WHAT THE EXERCISE ASKS:
In the Cardinals article, reproduce everything from "STL@WSH: Robinson hits" down to "playing only sparingly.", switching "grand slam" to "two-run homer".

READING TEXT:
----

STL@NYM: Freese takes Hefner deep with a solo homer

PHOENIX -- Though Mike Matheny continues to receive encouraging reports about David Freese's work down in Florida, the Cardinals manager is not ready to promise the third baseman a place in the team's lineup for Monday's home opener.

That April 8 game remains a target date for Freese to come off the disabled list, though he still has  checkpoints to pass before he is removed. One of the most important will be his ability to play nine pain-free innings and then recover appropriately. Freese, whose back injury traces back to a spill he took into the stands during a March 4 game, did not play nine innings in a Grapefruit League game this spring.

"We're not ruling out that he'll be there on Monday, but we're also not ruling out that he might need a little more time," Matheny said. "We're looking everything over. He's really kind of pushing the envelope of trying to be ready by Monday, and we wanted him to kind of push that. But we need to make sure that he's ready to play a full game before we risk bringing him back to St. Louis."

According to Matheny, Freese's back responded well to the cardio work he did on Tuesday. The Cardinals still tentatively plan to have Freese play in extended spring training games on Friday and Saturday.

"Obviously, we don't have our own eyes on him, so we're going to have to hear exactly what they're seeing and how he's moving," Matheny said. "We have to see how he bounces back. We just don't have a lot of time to get as much information as we need. We'll take everything into consideration."

Robinson hopes to make most of limited time

STL@WSH: Robinson hits grand slam in the fifth inning

PHOENIX -- Outfielder Shane Robinson secured a spot on the Cardinals roster with a terrific spring but is now left with the challenge of maintaining that momentum while playing only sparingly.

----

DATASET EXCERPT:

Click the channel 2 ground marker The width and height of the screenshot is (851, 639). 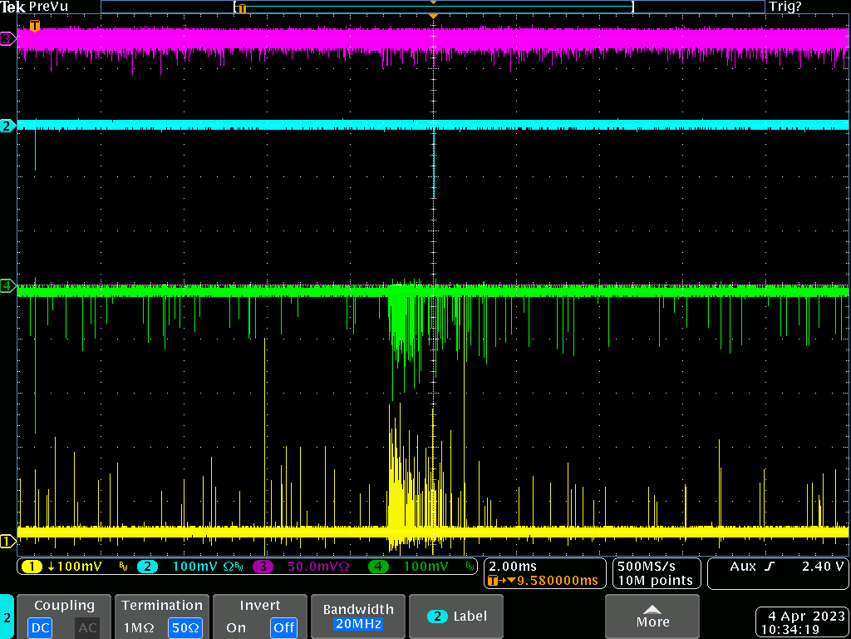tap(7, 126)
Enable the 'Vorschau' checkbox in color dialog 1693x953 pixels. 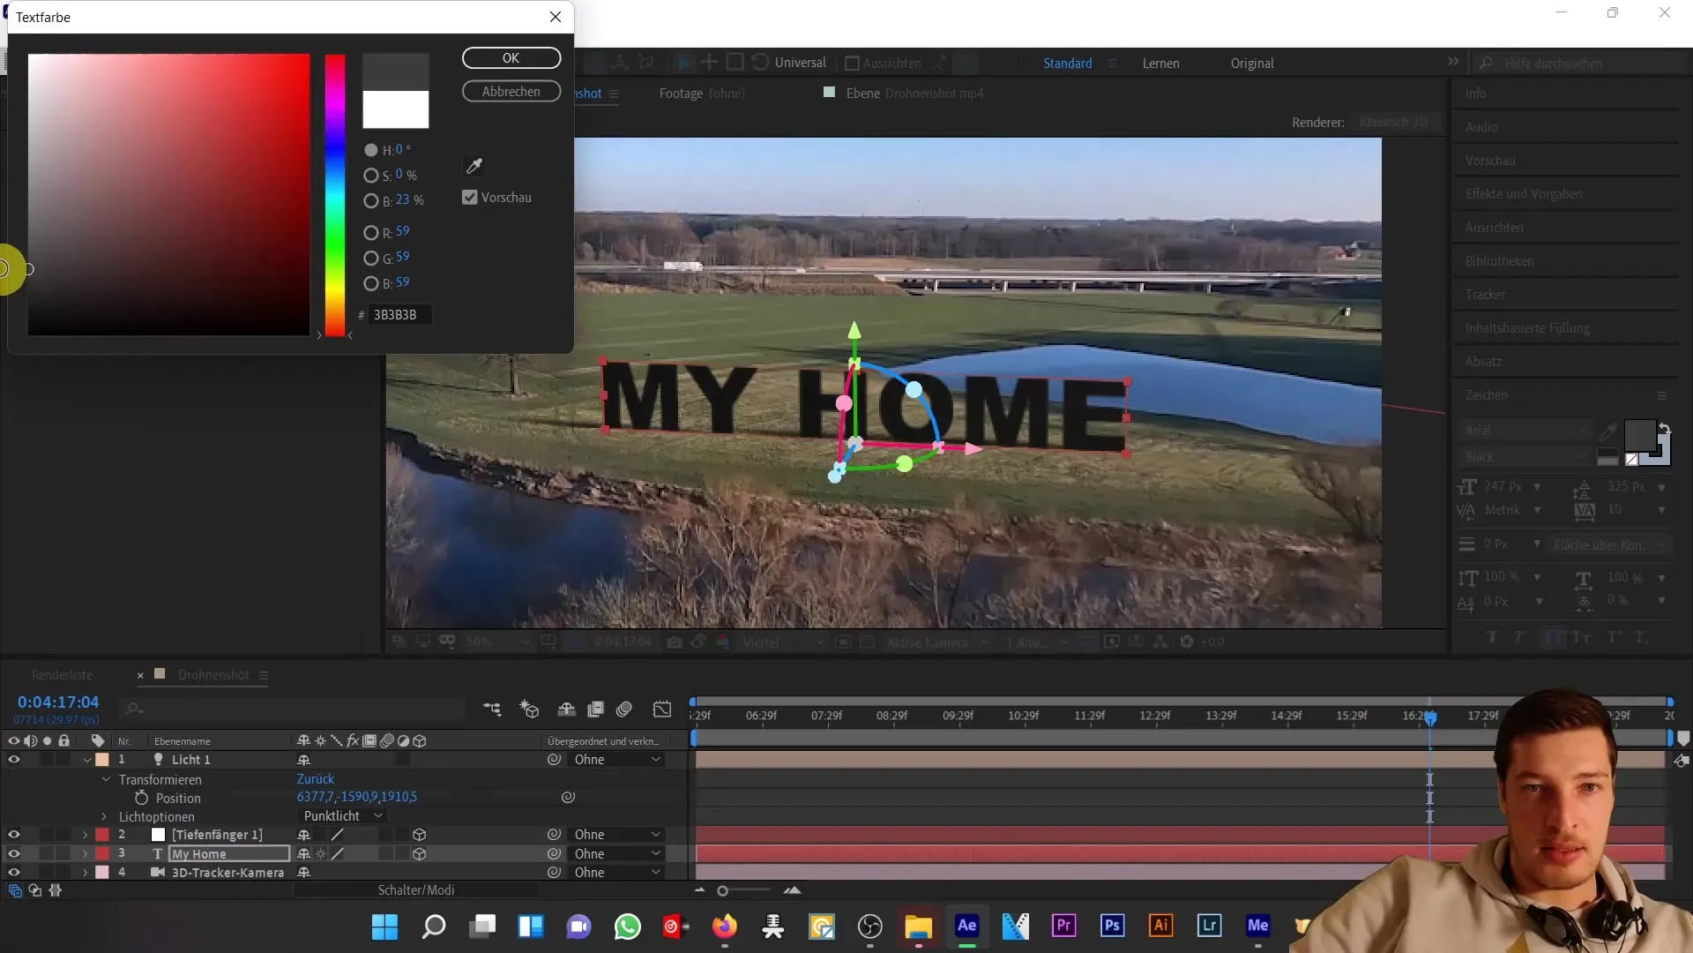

----

THE RESULT:
STL@WSH: Robinson hits two-run homer in the fifth inning

PHOENIX -- Outfielder Shane Robinson secured a spot on the Cardinals roster with a terrific spring but is now left with the challenge of maintaining that momentum while playing only sparingly.